The EU FDI Screening Regulation provides a framework for FDI screening mechanisms at Member State level to ensure legal certainty and EU-wide coordination and cooperation. It does not introduce a centralised FDI screening mechanism and there is no 'one stop shop' mechanism in the European Union that would allow the Commission to take own decisions or even block FDI into the European Union. The Commission rather assumes a coordination role but does not act as a decision maker. It remains the sole responsibility of the Member States to safeguard their national security and public order (see Article 4(2) TEU, Article 346 TFEU). The Member States are free to decide if they want to set up an FDI screening mechanism or to screen a particular foreign direct investment.7

The EU FDI Screening Regulation increases harmonisation within the European Union by creating a framework for national FDI screening mechanisms (see Section II below). The EU FDI Screening Regulation's centrepiece is a cooperation mechanism between the Member States and the Commission (see Section III below). This chapter concludes with a short summary current developments and a brief outlook into the future of EU FDI (see Section IV below).

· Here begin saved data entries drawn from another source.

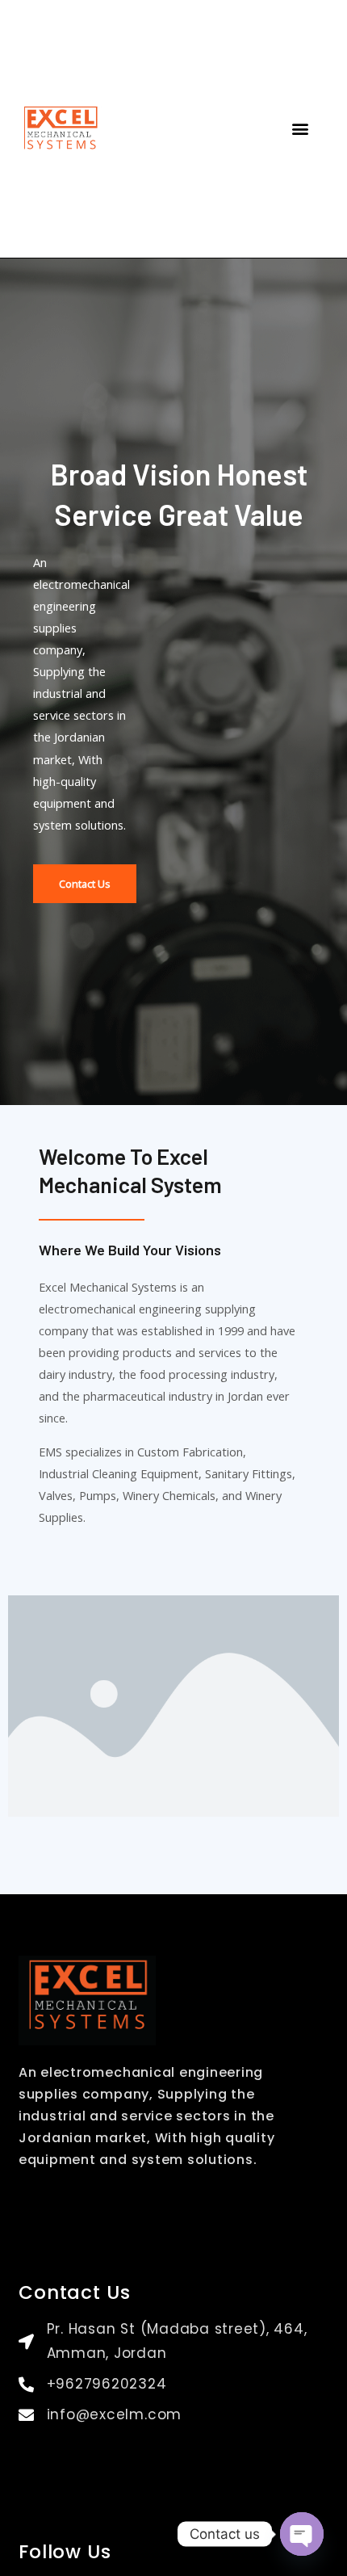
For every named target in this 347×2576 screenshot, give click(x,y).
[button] (299, 129)
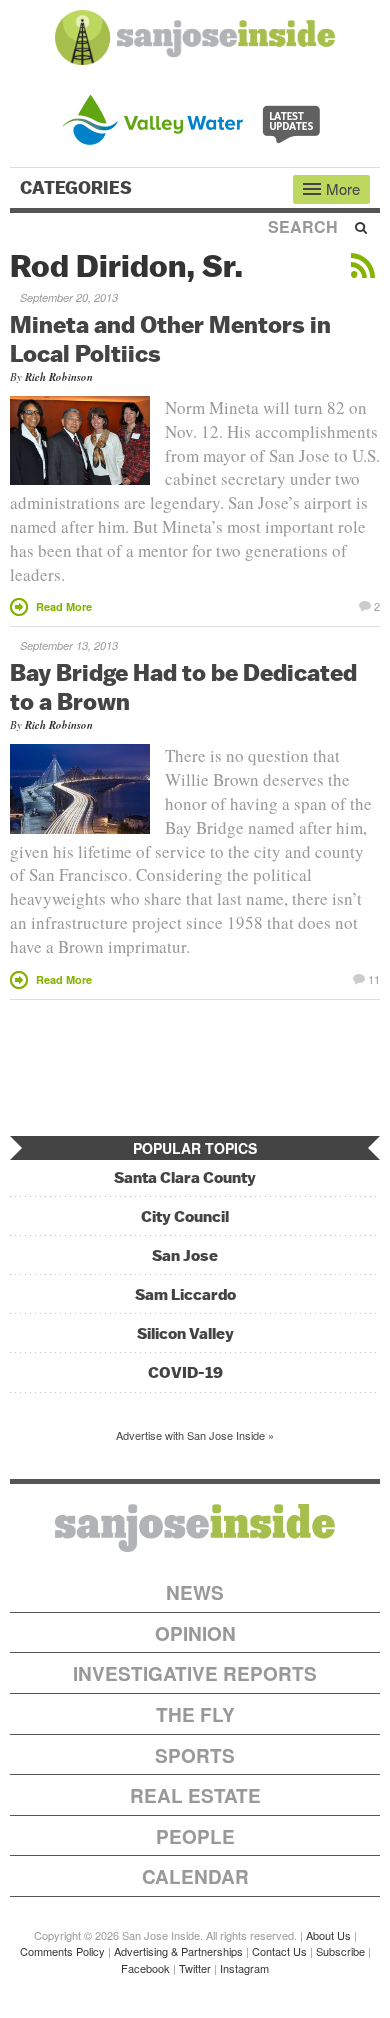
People (195, 1836)
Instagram (244, 1968)
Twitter (195, 1968)
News (195, 1592)
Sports (195, 1755)
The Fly (195, 1714)
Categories (78, 188)
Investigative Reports (195, 1673)
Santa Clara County (185, 1177)
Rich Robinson (59, 377)
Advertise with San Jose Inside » (195, 1435)
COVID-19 (185, 1372)
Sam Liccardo (185, 1294)
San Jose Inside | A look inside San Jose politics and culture (195, 1528)
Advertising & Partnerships (178, 1951)
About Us (328, 1935)
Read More (64, 606)
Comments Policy (62, 1951)
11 (374, 978)
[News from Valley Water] (195, 117)
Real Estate (195, 1795)
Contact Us (279, 1951)
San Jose (185, 1255)
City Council (185, 1216)
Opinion (195, 1633)
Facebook (145, 1968)
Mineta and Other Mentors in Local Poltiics (170, 338)
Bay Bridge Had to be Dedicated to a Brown (183, 686)
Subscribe (340, 1951)
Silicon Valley (185, 1333)
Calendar (195, 1876)
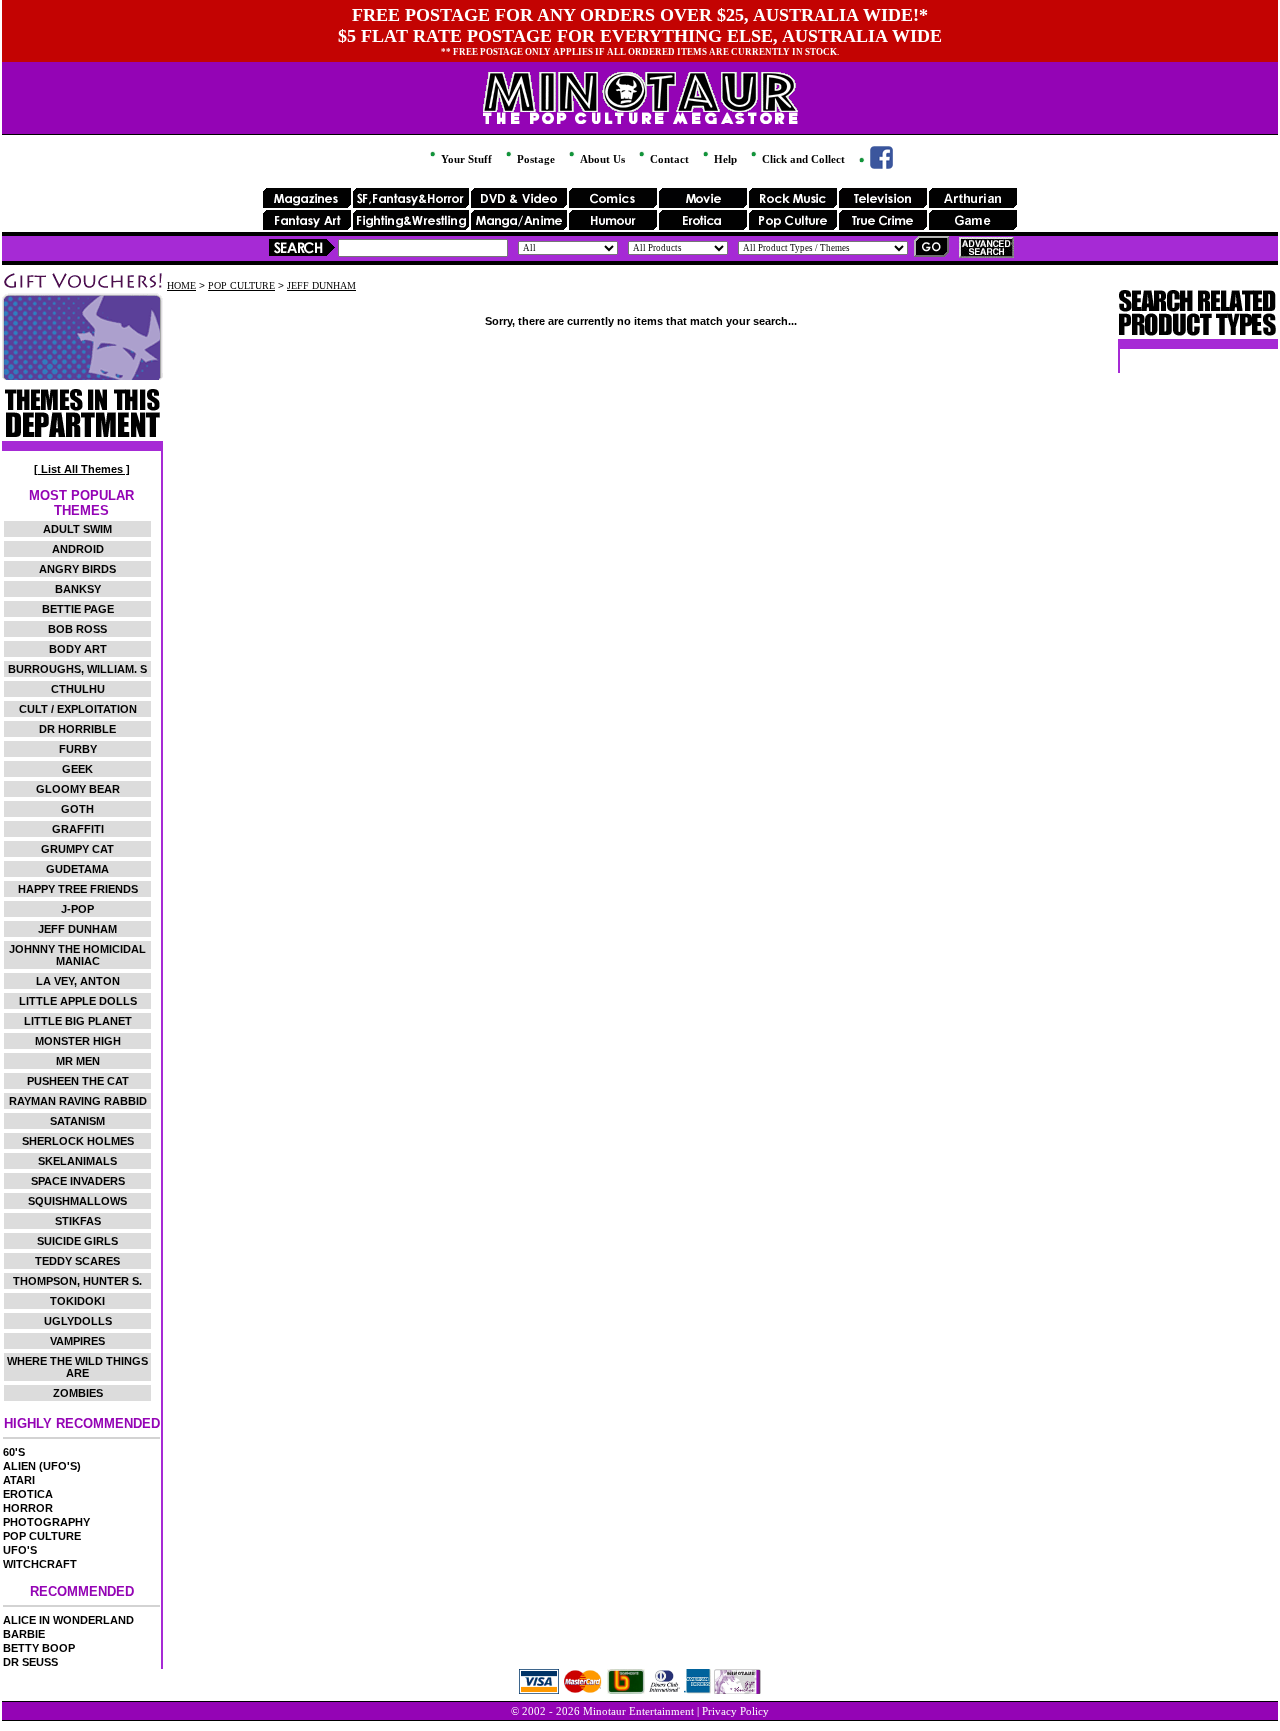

II Framework for FDI screening mechanisms of the Member States

FDI is defined as an investment of any kind by a foreign investor that aims to establish or to maintain lasting and direct links between the foreign investor and the target company to carry on an economic activity in a Member State, including investments that enable effective participation in the management or control of a company carrying out an economic activity.8 This definition excludes mere portfolio investments.9

The procedural and substantive framework, inter alia, aims at increasing transparency for the benefit of investors, the Commission and other Member States.10

While it is left to Member States as to whether to introduce FDI screening mechanisms, they must notify any existing or newly introduced FDI screening mechanism to the Commission. The Commission regularly publishes an updated list of the existing screening mechanisms within the European Union.11 In addition, Member States are obliged to submit annual reports to the Commission that not only include information on the FDI that took place in their territory in the preceding year and any requests received by other Member States in the context of the cooperation mechanism, but also on the operation of their national screening mechanism.12 On that basis, the Commission shall submit an annual report to the European Parliament and the European Council on the implementation of the EU FDI Screening Regulation.13

i EU requirements for Member States' screening mechanisms

Article 3 of the EU FDI Screening Regulation establishes certain minimum requirements for Member States' screening mechanisms:

  1. rules and procedures shall be transparent and non-discriminatory between third countries (Paragraph 2);
  2. screening mechanisms shall set out triggering events for the screening, the ground for screening and detailed procedural rules, including timeframes (Paragraphs 2 and 3);
  3. confidential information made available to the Member States shall be protected (Paragraph 4).
  4. foreign investors and undertakings concerned shall have the possibility to seek recourse against screening decisions of national authorities (Paragraph 5); and
  5. the screening mechanisms shall include measures necessary to identify and prevent circumvention of the screening mechanism and screening decisions (Paragraph 6).

As can be seen from the bullet list above, there remains considerable scope for Member States to determine the details of their respective FDI screening procedures, which at the same time means that there is limited harmonisation within the European Union. As a consequence, investors need to be aware of the national particularities of different FDI screening procedures in all Member States where they are planning cross-border M&A.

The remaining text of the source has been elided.